Özel: Erken seçimin iki şartı var, Erdoğan kaçarsa…
Özgür Özel: "Erken seçimin iki tane teknik şartı var, ikisi de Erdoğan'ın elinde. Yapabilecek olsam yapmaz mıyım? Seçime girmeyi teklif ediyorum dediğimde Erdoğan kaçarsa 1 yıl kala erken seçim yapmam, bir daha aday olamazsın."
“Geçim olmazsa seçim olur” çıkışıyla erken seçim tartışmasının fitilini ateşleyen CHP lideri Özgür Özel, “Erken seçimin iki tane teknik şartı var, ikisi de Erdoğan’ın elinde. Yapabilecek olsam yapmaz mıyım? Bu pazar seçim olsa biz iktidara geliyoruz, AK Parti muhalefete düşüyor. Neden geciktirelim bunu? Seçime girmeyi teklif ediyorum dediğimde Erdoğan kaçarsa 1 yıl kala erken seçim yapmam, bir daha aday olamazsın” dedi.

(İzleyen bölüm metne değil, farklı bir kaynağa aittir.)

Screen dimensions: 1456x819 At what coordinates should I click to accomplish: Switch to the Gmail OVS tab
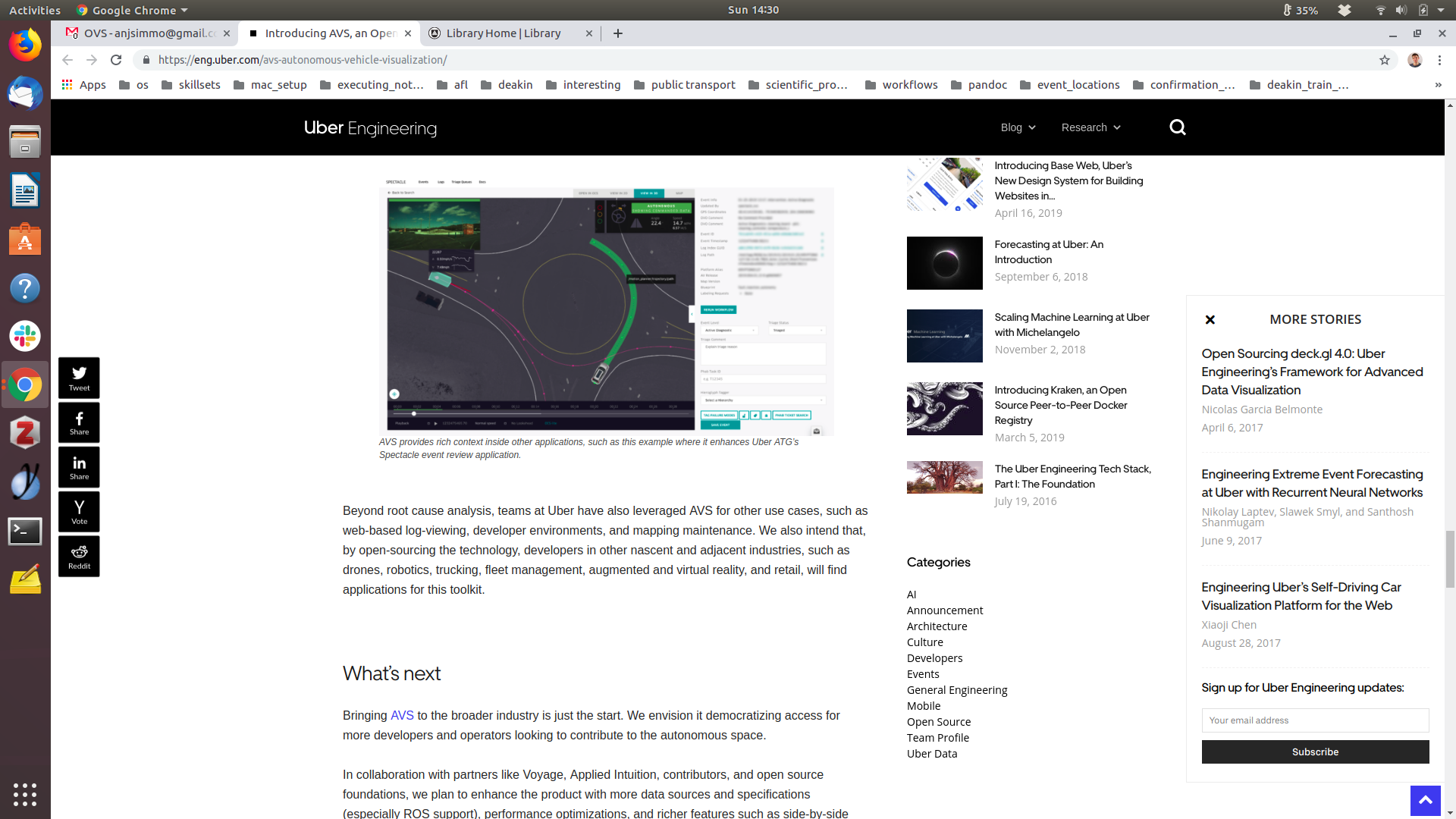point(149,33)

Sözcü TV yayınında gazeteci Uğur Dündar’ın gündeme dair sorularını yanıtlayan Özel, “Anayasa’ya göre seçim yapmanın iki yolu var. Ya Erdoğan yapacak, seçimleri yenileyecek ki bu durumda aday da olamıyor ya da Meclis seçimleri yenileyecek 360 kişiyle. Erdoğan milletvekili sayısı, küçük ittifak partilerini de katarsan MHP olmasa bile 270. Devlet Bey de erken seçim dese bugün, biz Devlet Beyi de muhalefetin yanına alsak, muhalefet de hiç fire vermese bizde 330 var. Yani erken seçimin iki tane teknik şartı var, ikisi de Erdoğan’ın elinde” ifadelerini kullandı.
“Yapabilecek olsam yapmaz mıyım?” diyen Özel, şunları söyledi:
“Bu pazar seçim olsa biz iktidara geliyoruz, AK Parti muhalefete düşüyor. Neden geciktirelim bunu? Seçime girmeyi teklif ediyorum dediğimde Erdoğan kaçarsa 1 yıl kala erken seçim yapmam, bir daha aday olamazsın. Aday olmak istiyorsan gel burada ol. Bir ülkenin cumhurbaşkanı olacaksın, erken seçim olmazsa bir daha aday olamayacaksın, sana diyecekler ki ‘gel bu pazar erken yapalım’, seçimden kaçacaksın. Bunun da siyaseten çok taşınabilir bir tarafı yok bence.”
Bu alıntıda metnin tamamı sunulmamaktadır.